**Description of the task:**
Report the lines of the data below that contain the string "will".

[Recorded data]

##############################

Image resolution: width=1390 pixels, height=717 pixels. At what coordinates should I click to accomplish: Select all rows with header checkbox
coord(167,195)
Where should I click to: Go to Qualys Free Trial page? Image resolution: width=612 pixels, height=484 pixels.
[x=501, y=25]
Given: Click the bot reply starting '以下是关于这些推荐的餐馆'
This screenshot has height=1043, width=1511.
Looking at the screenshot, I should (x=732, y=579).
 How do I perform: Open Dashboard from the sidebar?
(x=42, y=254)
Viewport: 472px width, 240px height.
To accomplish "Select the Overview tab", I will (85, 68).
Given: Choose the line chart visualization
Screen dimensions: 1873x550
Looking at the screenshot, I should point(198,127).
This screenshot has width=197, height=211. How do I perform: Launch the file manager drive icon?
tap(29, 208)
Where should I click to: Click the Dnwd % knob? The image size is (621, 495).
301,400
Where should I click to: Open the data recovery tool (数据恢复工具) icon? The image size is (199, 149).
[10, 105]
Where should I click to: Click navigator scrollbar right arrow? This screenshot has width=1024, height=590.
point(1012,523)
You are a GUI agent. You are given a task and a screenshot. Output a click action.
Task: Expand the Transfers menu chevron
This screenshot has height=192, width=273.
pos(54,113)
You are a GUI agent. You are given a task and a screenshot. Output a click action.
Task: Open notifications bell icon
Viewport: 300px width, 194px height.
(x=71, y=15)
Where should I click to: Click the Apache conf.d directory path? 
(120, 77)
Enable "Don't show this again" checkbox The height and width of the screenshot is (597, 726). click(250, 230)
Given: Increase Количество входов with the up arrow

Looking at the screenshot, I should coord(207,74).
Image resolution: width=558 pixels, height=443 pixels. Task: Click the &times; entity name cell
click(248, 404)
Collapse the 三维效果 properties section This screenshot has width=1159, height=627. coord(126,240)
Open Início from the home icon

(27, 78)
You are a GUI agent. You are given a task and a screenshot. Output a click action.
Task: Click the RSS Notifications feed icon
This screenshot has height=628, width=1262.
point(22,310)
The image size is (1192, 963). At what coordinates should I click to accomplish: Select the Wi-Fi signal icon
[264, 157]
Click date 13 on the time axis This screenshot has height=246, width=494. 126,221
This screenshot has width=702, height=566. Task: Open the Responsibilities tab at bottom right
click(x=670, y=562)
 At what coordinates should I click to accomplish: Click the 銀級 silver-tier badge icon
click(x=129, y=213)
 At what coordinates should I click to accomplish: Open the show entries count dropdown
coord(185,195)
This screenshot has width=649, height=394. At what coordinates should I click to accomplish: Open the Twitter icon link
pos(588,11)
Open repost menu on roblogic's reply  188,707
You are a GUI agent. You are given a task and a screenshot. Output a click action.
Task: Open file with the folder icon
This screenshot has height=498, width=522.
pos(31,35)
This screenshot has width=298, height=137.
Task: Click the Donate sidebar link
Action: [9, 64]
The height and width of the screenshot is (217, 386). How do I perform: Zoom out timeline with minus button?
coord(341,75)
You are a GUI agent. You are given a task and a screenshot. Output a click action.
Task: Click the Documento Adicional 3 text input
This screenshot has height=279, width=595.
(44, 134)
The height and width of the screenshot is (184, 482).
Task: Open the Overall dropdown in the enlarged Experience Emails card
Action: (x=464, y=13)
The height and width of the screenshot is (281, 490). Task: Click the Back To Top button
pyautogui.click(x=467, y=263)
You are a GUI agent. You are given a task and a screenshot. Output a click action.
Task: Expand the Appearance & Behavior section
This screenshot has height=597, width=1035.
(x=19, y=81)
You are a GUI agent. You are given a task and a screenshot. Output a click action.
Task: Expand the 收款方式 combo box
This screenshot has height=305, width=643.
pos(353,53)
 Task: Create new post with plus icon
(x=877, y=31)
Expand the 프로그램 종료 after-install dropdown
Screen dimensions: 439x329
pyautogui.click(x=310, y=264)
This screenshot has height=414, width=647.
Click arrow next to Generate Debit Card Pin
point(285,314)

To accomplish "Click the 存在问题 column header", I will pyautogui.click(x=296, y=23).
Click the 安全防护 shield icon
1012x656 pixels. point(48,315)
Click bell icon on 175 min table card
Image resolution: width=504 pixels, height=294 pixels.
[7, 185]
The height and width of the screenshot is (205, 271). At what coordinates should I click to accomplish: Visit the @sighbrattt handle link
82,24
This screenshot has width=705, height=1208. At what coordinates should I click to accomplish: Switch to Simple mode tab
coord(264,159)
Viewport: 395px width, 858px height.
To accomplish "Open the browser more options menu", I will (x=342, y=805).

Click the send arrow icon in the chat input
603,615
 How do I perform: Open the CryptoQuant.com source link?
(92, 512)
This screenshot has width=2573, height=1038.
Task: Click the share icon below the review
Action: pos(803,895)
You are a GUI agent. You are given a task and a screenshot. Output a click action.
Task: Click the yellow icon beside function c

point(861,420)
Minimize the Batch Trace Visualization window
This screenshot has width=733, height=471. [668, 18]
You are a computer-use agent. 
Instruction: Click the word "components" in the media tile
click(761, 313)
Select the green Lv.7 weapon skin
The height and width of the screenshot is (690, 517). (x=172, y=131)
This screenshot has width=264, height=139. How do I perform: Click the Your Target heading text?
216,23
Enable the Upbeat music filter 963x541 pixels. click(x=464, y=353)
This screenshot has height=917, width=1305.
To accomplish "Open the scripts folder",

##############################

**Written reply:**
To accomplish "Select the Overview tab", I will (85, 68).
To accomplish "Click the 存在问题 column header", I will pyautogui.click(x=296, y=23).
To accomplish "Open the browser more options menu", I will (x=342, y=805).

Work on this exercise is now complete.